- **Task**:
Return the records below in full. Keep every word exact and skip the images.

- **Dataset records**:

####################

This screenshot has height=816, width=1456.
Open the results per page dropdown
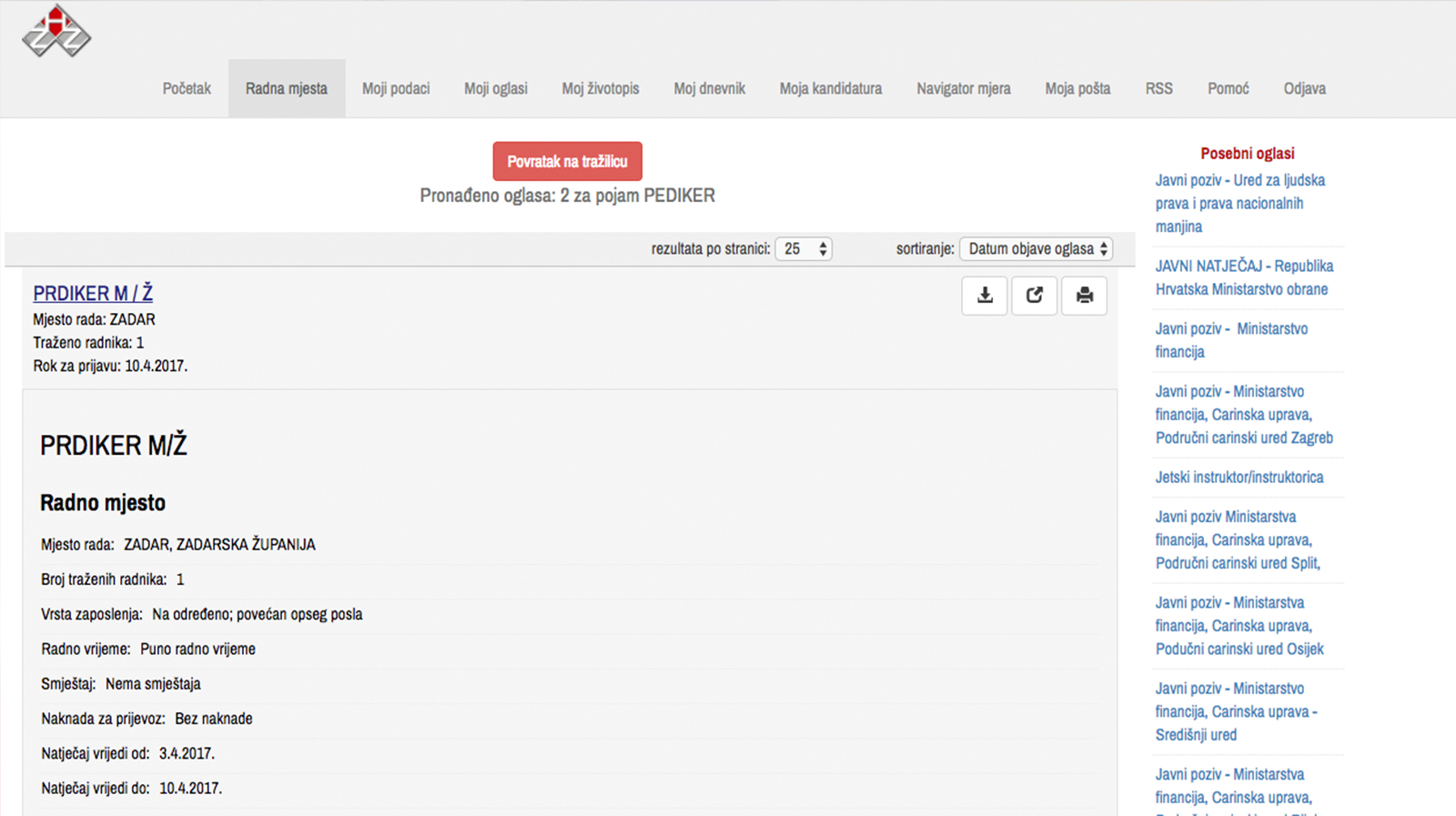[x=804, y=249]
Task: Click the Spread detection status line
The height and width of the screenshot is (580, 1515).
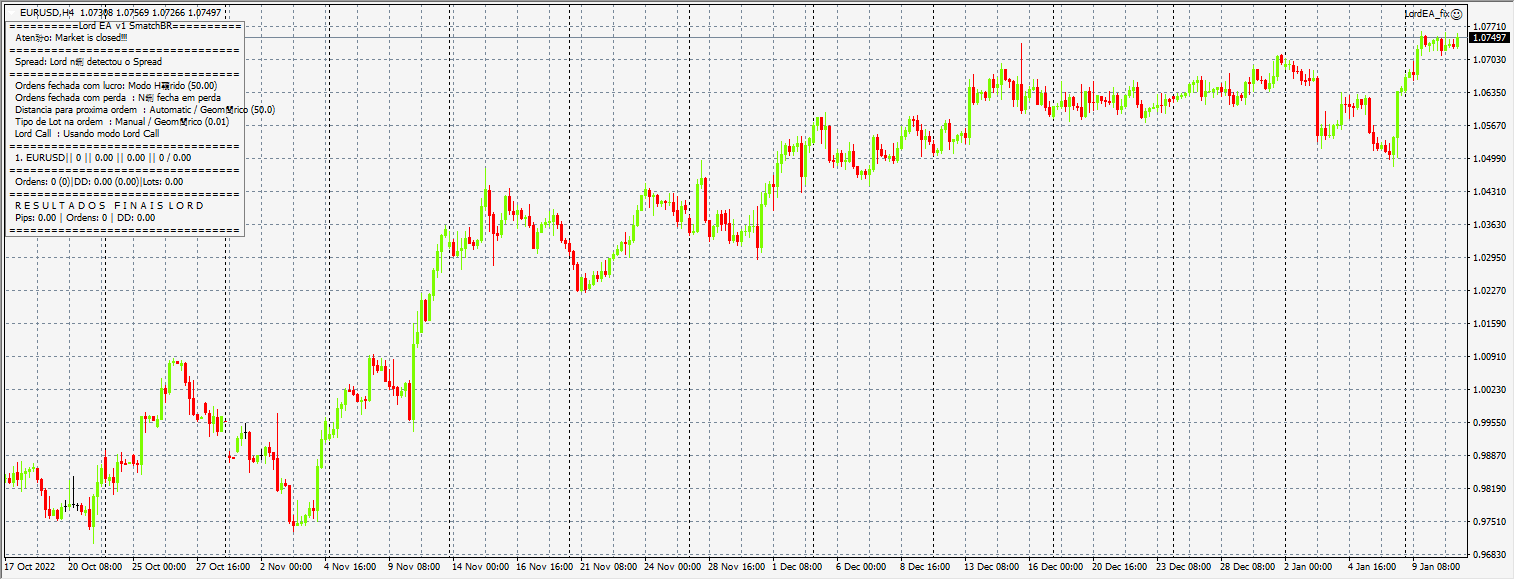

####################

- **Written solution**:
This screenshot has height=816, width=1456.
Open the results per page dropdown
[x=804, y=249]
Task: Click the Spread detection status line
The height and width of the screenshot is (580, 1515).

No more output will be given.